When consistencyMode is 'strict' and no model is explicitly set, Replicate auto-selects zsxkib/pulid for maximum face consistency.

Fields Reference

referenceImageUrl

URL or base64 data URI of the reference character image. Each provider maps this to its native mechanism:

  • Replicate (Pulid): main_face_image input
  • Replicate (standard Flux): image input with image_strength
  • Fal: ip_adapter_image body field
  • SD-Local: ControlNet input_image with IP-Adapter preprocessor

faceEmbedding

Optional 512-dimensional vector from InsightFace or equivalent. Used by the AvatarPipeline for drift detection — after generating each image, the pipeline extracts the face embedding from the output and compares it to this anchor via cosine similarity.

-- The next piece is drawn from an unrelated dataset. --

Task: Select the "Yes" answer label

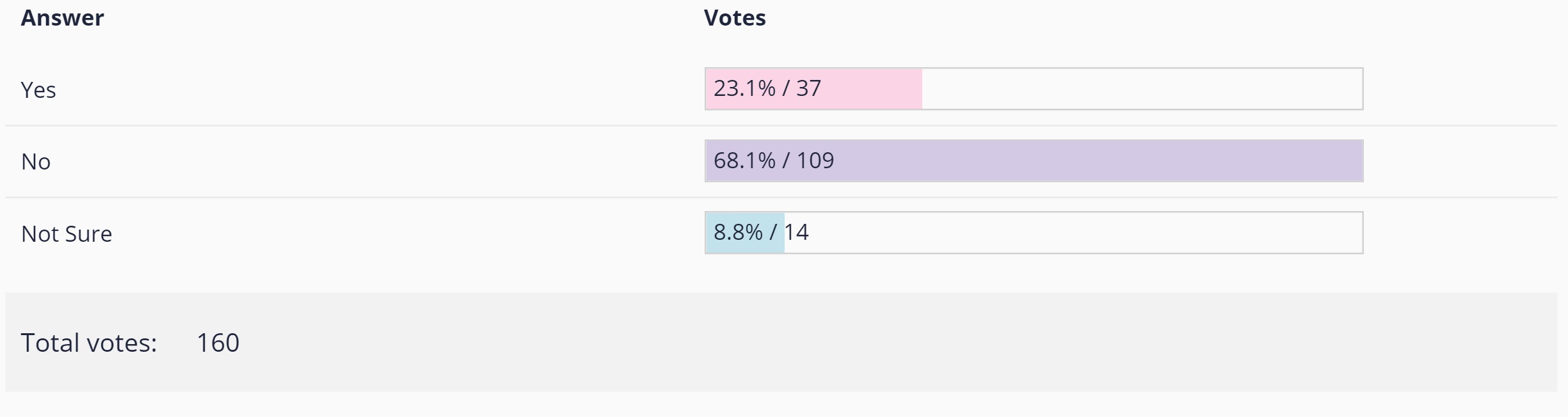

Images that drift below the threshold (default 0.6) are regenerated.

consistencyMode

Controls how aggressively the provider preserves the reference identity:

// Strict — for expression sheets where faces must match
await generateImage({
prompt: 'Character looking angry, dramatic lighting',
referenceImageUrl: neutralPortrait,
consistencyMode: 'strict', // Pulid auto-selected on Replicate
});

// Balanced — for full-body shots
await generateImage({
prompt: 'Full body shot of the character walking through a market',
referenceImageUrl: neutralPortrait,
consistencyMode: 'balanced',
});

// Loose — for "inspired by" mood pieces
await generateImage({
prompt: 'Abstract portrait in the style of the character',
referenceImageUrl: neutralPortrait,
consistencyMode: 'loose',
});

AvatarPipeline Integration

The AvatarPipeline uses consistency modes per stage:

StageModeRationale
neutral_portraitnoneThis IS the anchor — no reference exists yet
face_embeddingnoneExtraction, not generation
expression_sheet'strict'Facial identity must match across all emotions
animated_emotes'strict'Same character in motion
full_body'balanced'Body proportions can vary; face should be recognizable
additional_angles'balanced'3/4 and profile views naturally differ from frontal
import { AvatarPipeline } from '@framers/agentos/media/avatar';

const pipeline = new AvatarPipeline(faceService, imageGenerator);
const result = await pipeline.generate({
characterId: 'hero_001',
identity: {
displayName: 'Kael Stormwind',
ageBand: 'young_adult',
faceDescriptor: 'sharp jawline, green eyes, short dark hair, small scar above left eyebrow',
},
generationConfig: {
baseModel: 'black-forest-labs/flux-dev',
provider: 'replicate',
},
stages: ['neutral_portrait', 'face_embedding', 'expression_sheet', 'full_body'],
});

Choosing the Right Mode

  • Avatars and expression sheets: Always 'strict'. The face is the product.
  • Scene illustrations with known characters: 'balanced'. Character should be recognizable but the scene composition matters more.
  • Style exploration and mood boards: 'loose'. The reference influences the vibe, not the pixels.
  • No reference at all: Omit referenceImageUrl entirely. The fields are fully optional.